§ Task description:
Can you rewrite the part of the records that opens with the line containing "What do you see at coordinates (138, 324)" and closes with the line containing "center [138, 324]." as a Markdown table with columns Row and Line, one numbered row per line, skipping blank lines and leaving the pictures out?

§ Extracted entries:
# # # # # # #

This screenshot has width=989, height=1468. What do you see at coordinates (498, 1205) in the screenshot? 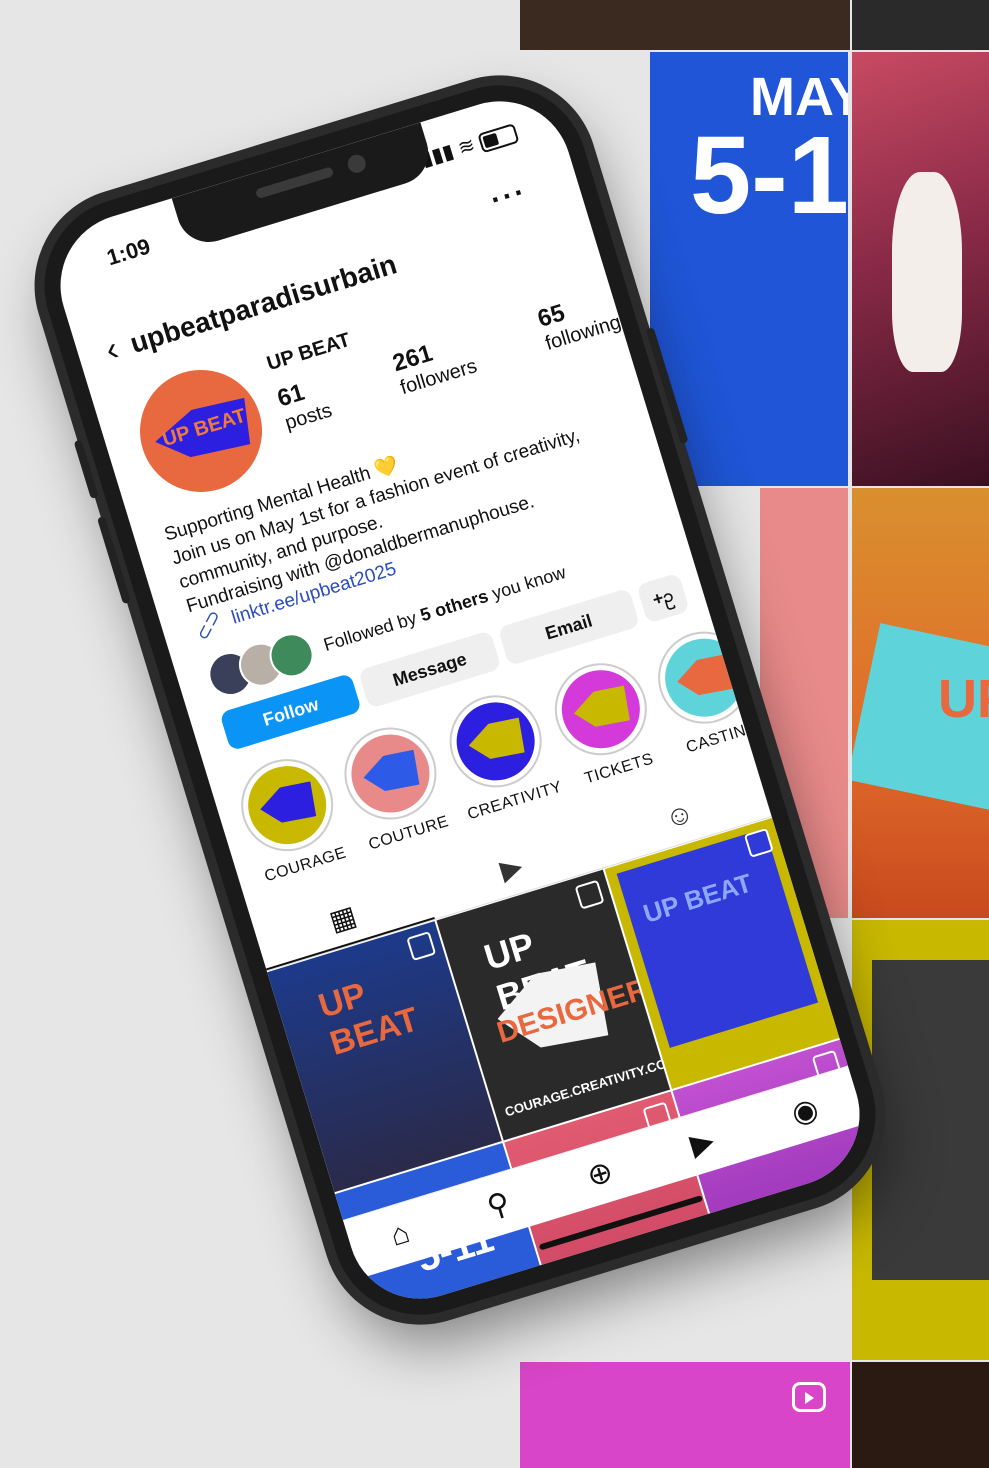
I see `search-icon: ⚲` at bounding box center [498, 1205].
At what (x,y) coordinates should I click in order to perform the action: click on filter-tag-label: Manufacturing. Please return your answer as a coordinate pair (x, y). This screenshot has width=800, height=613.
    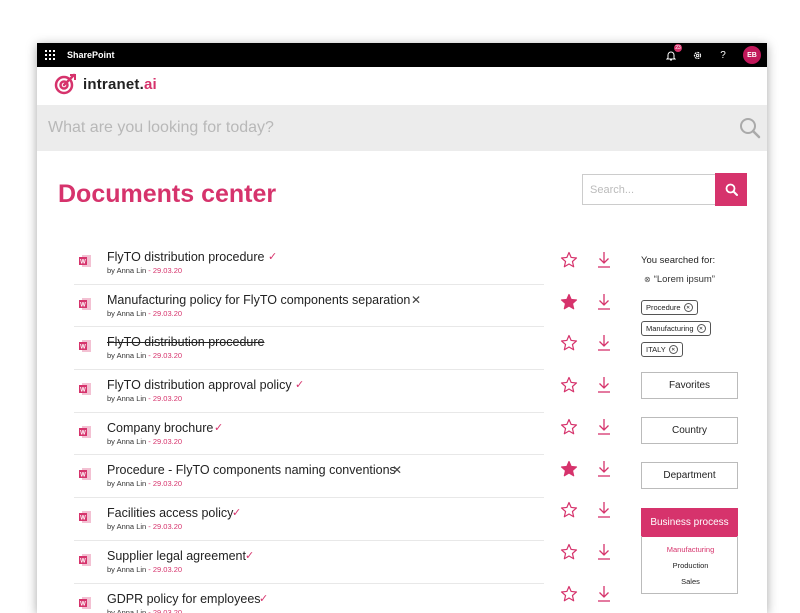
    Looking at the image, I should click on (670, 328).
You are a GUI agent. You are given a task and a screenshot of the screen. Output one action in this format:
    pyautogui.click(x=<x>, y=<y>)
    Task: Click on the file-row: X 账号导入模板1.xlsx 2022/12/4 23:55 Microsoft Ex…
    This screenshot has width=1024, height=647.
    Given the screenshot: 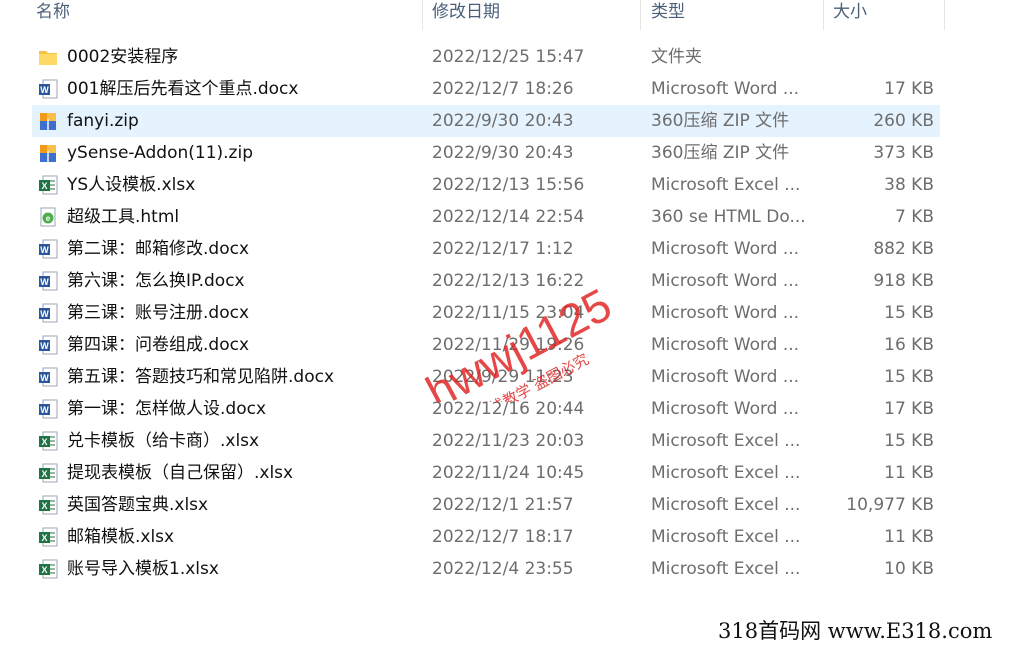 What is the action you would take?
    pyautogui.click(x=512, y=569)
    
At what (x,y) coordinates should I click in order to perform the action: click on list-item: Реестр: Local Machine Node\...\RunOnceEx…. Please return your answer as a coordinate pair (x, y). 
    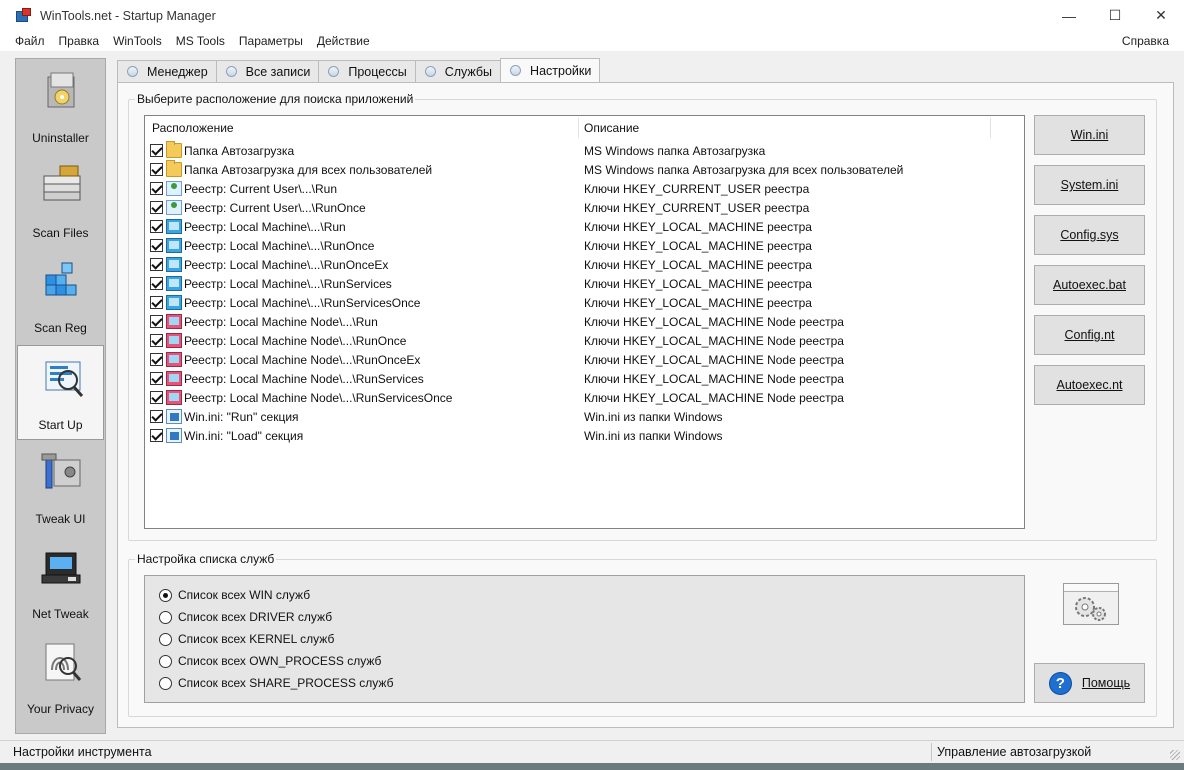
    Looking at the image, I should click on (584, 360).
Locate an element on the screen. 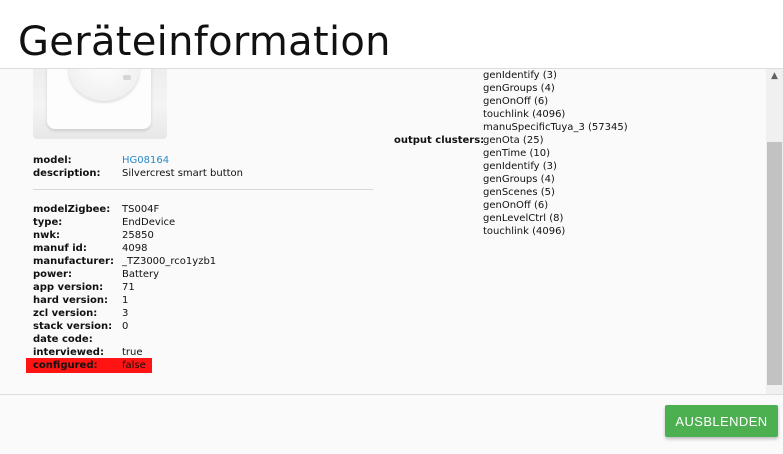  detail-value: 0 is located at coordinates (126, 326).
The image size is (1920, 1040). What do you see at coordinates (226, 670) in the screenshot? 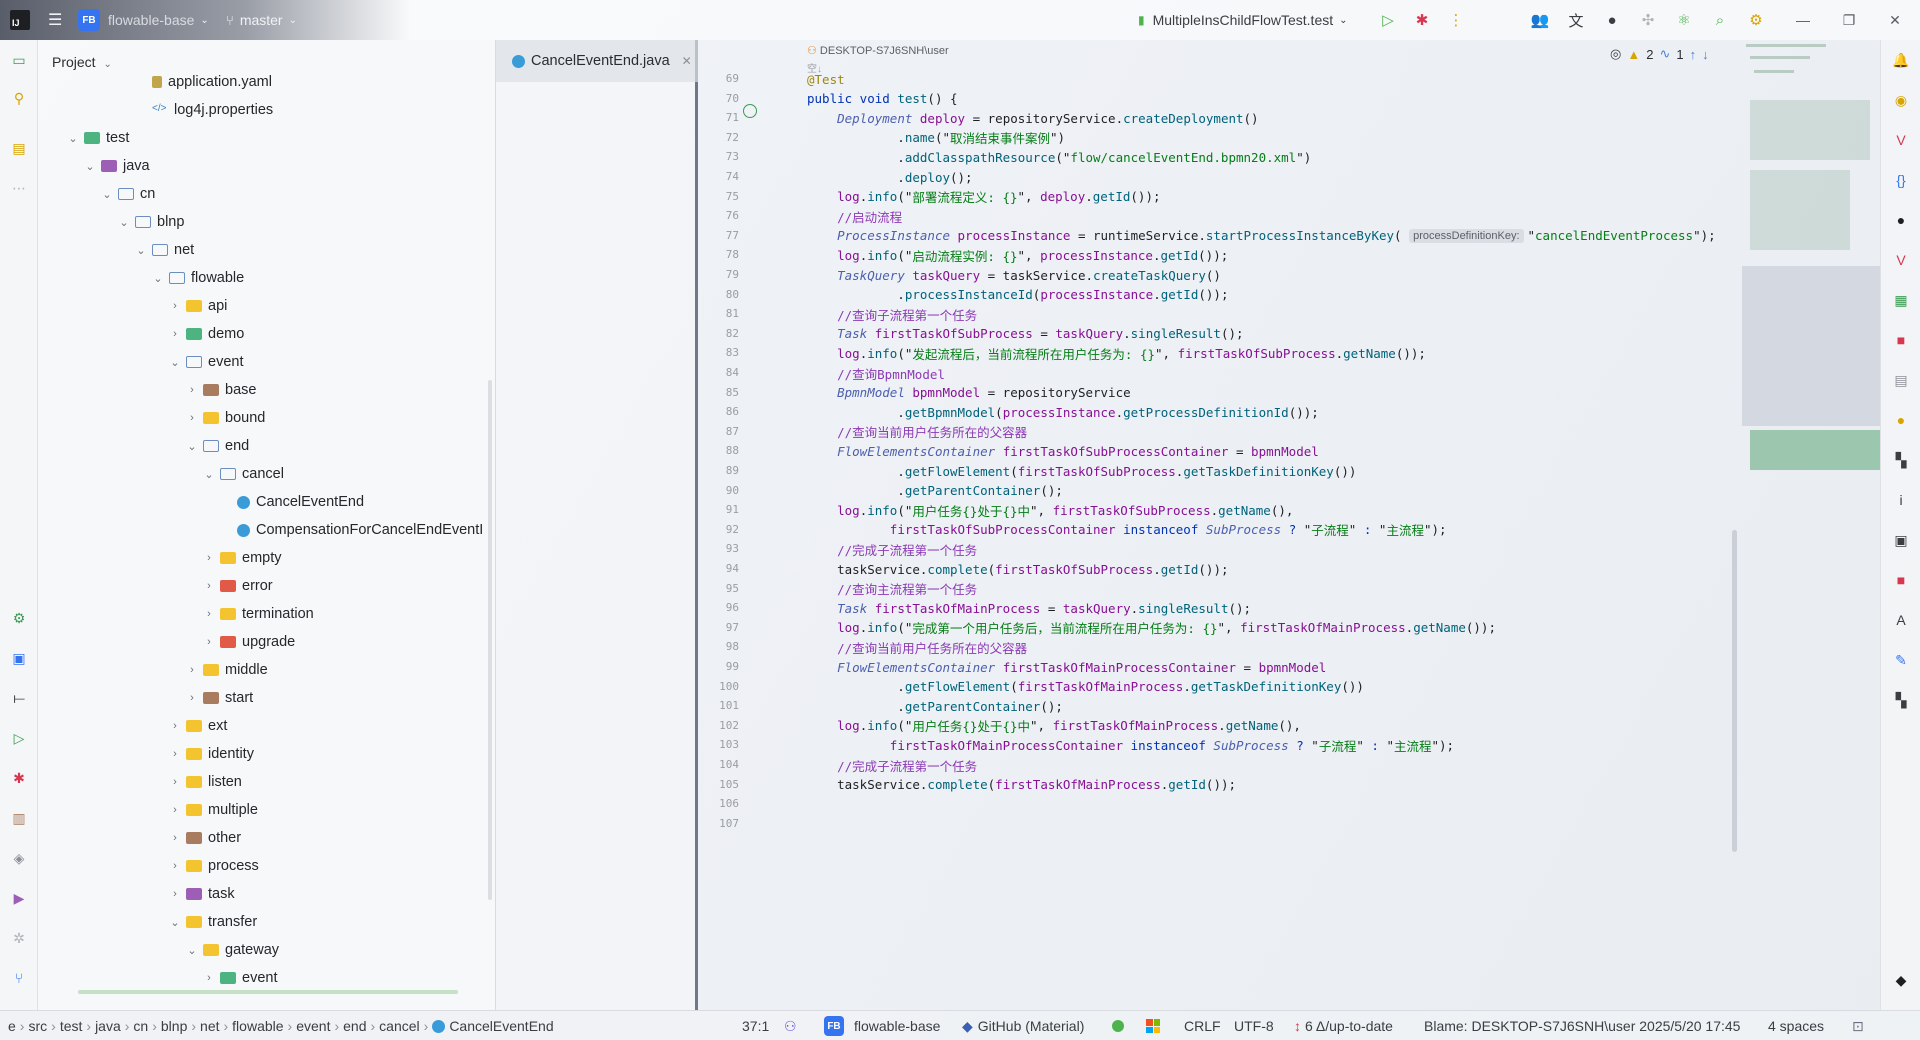
I see `tree-item: › middle` at bounding box center [226, 670].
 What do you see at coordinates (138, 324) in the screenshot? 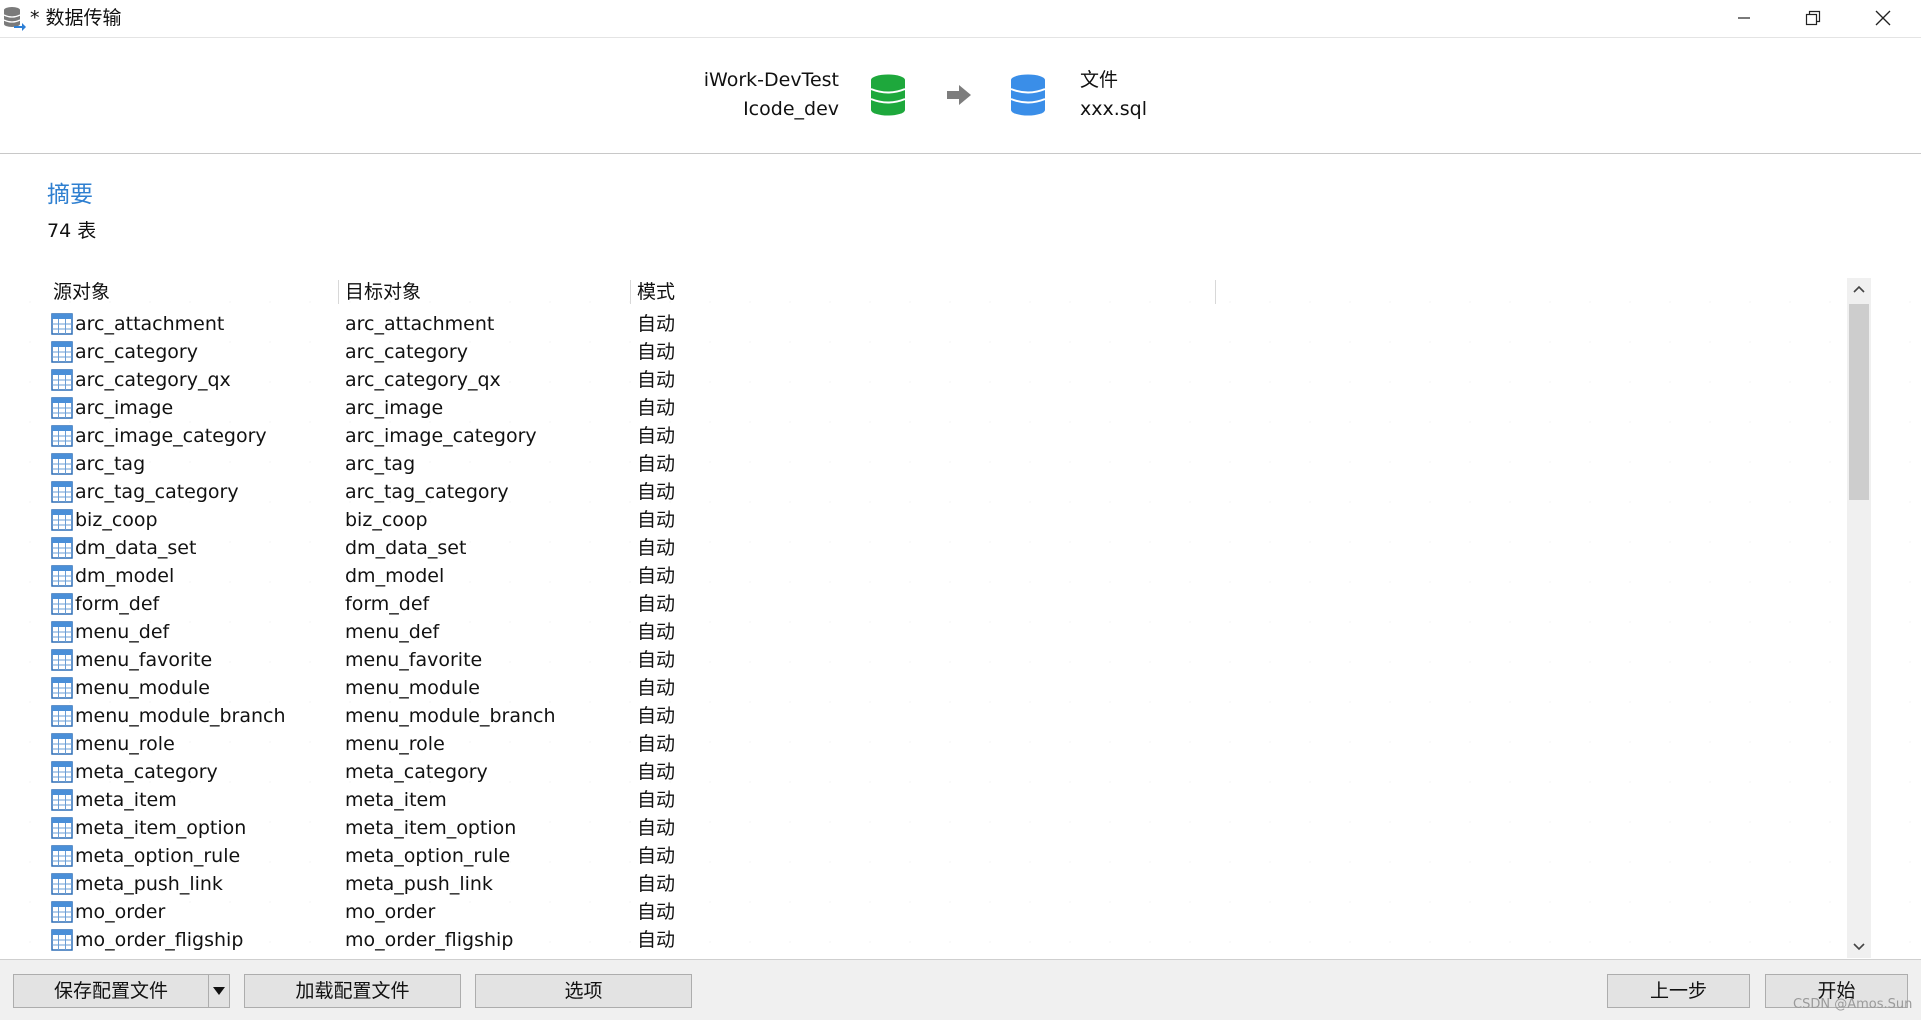
I see `source-object-cell: arc_attachment` at bounding box center [138, 324].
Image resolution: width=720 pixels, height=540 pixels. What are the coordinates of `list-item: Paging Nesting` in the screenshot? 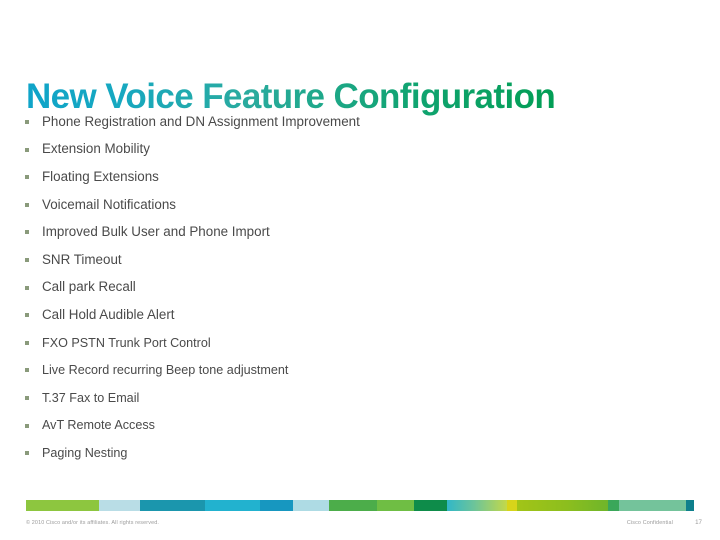 It's located at (345, 453).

# # # # # # #

§ Result below:
| Row | Line |
|---|---|
| 1 |  What do you see at coordinates (138, 324) in the screenshot?  |
| 2 | I see `source-object-cell: arc_attachment` at bounding box center [138, 324]. |